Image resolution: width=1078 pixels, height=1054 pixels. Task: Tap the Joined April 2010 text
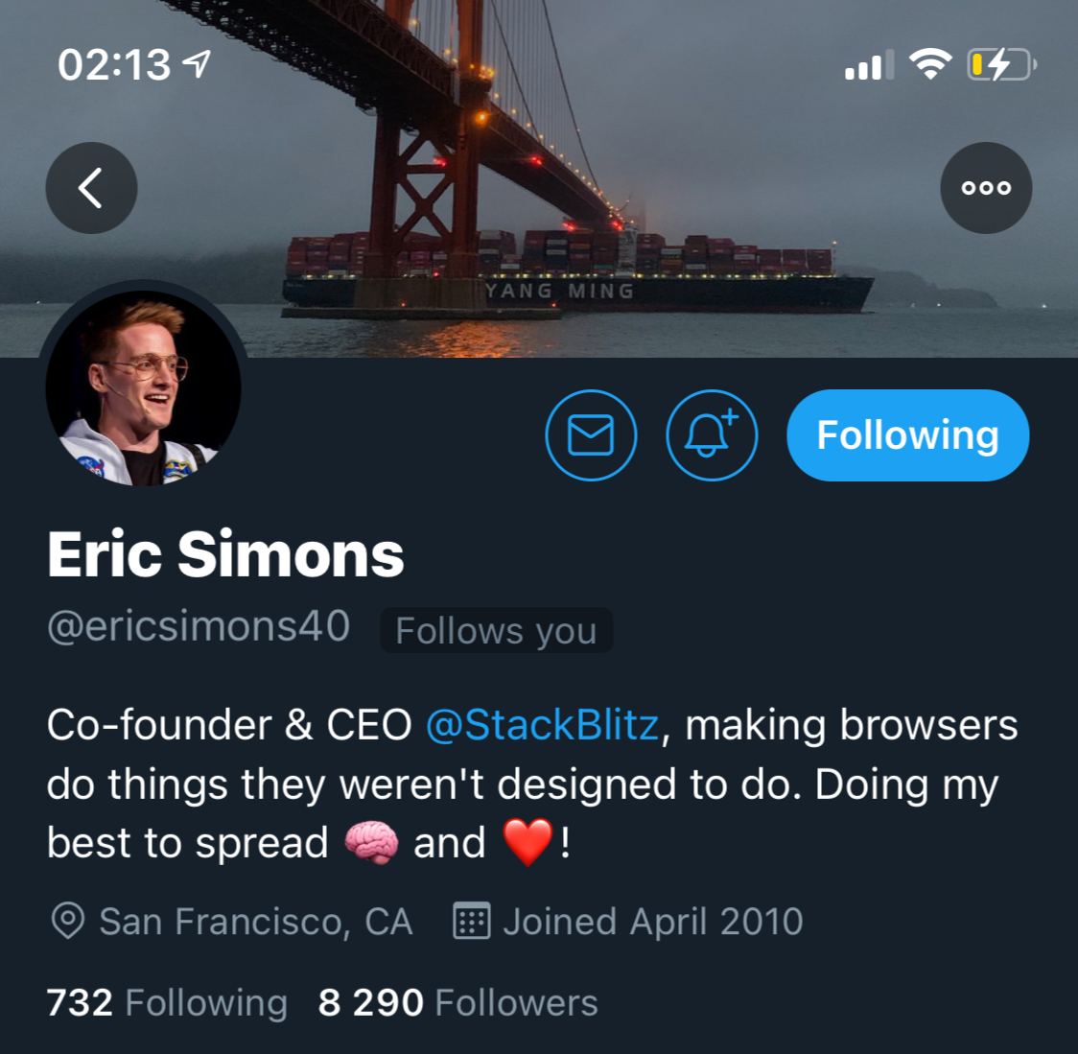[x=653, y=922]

◇ ◇ ◇ ◇ ◇ ◇ ◇

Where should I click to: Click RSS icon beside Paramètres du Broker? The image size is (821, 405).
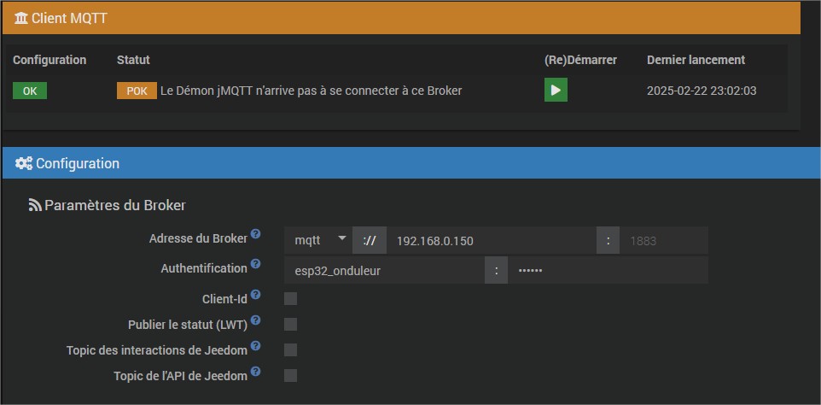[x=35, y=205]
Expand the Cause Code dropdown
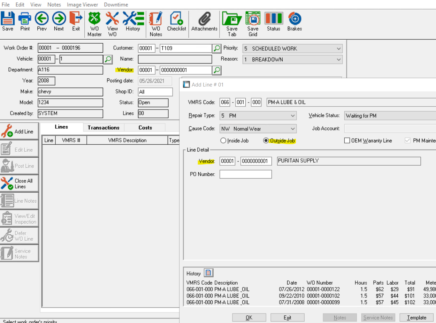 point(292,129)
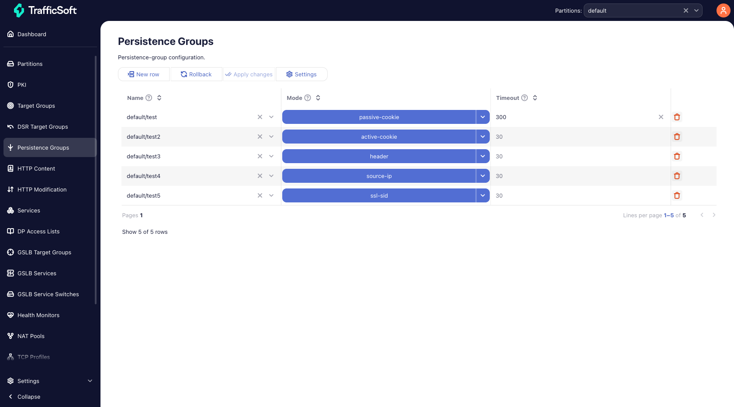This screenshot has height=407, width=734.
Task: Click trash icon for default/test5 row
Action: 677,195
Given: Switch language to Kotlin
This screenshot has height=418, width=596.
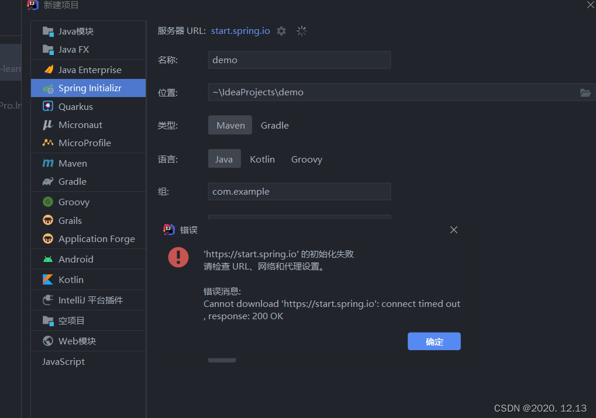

◇ ◇ ◇ ◇ ◇ ◇ ◇

### WHAT IS NEEDED
Would you quote everything above from the line containing "Given: Switch language to Kotlin" down to the line containing "This screenshot has height=418, width=596."? Include both of those lines and nothing else.

### FINISHED EXERCISE
Given: Switch language to Kotlin
This screenshot has height=418, width=596.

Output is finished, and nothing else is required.